— RECORDS TO PROCESS —
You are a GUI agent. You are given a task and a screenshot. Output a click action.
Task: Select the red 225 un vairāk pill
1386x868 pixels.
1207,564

---

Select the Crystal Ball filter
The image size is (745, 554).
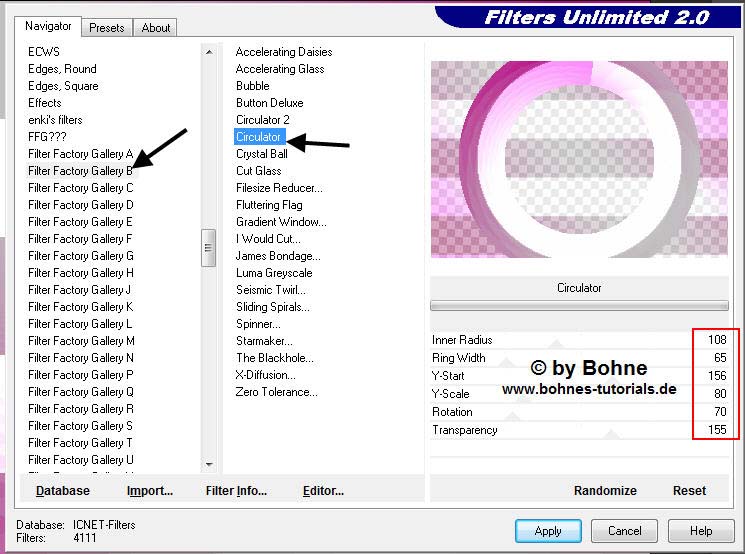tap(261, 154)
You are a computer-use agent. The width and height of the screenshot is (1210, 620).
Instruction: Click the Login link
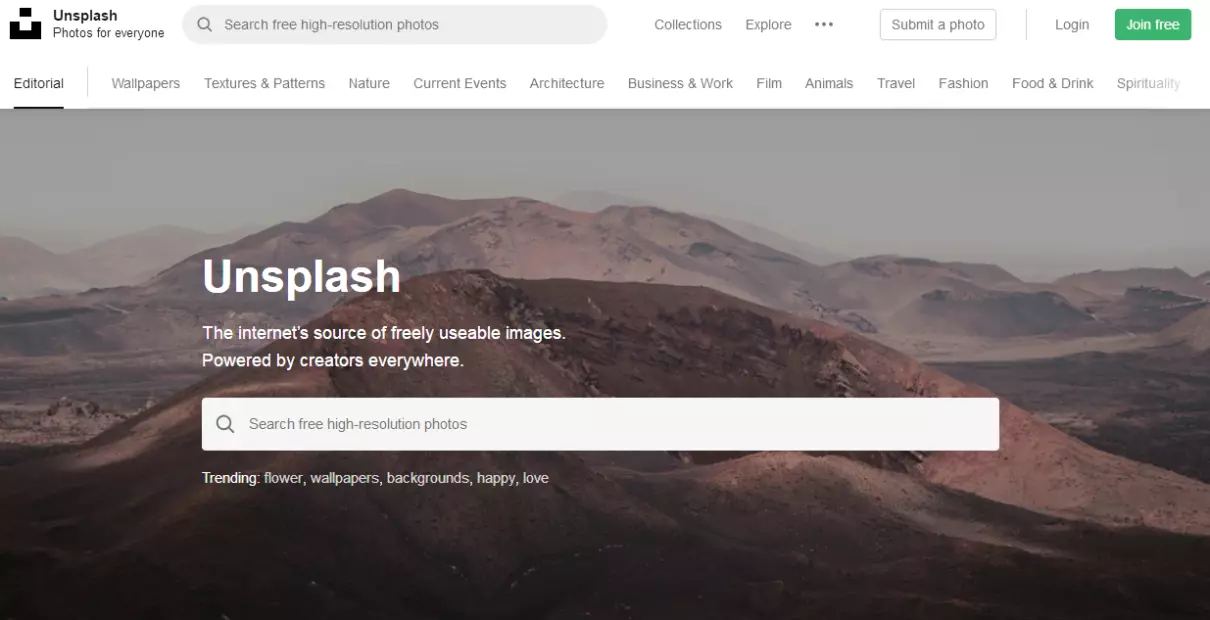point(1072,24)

— TASK ITEM —
Give a count of the lines above that include the word "agent", and add nothing to it.

— PROBLEM SOLUTION —
2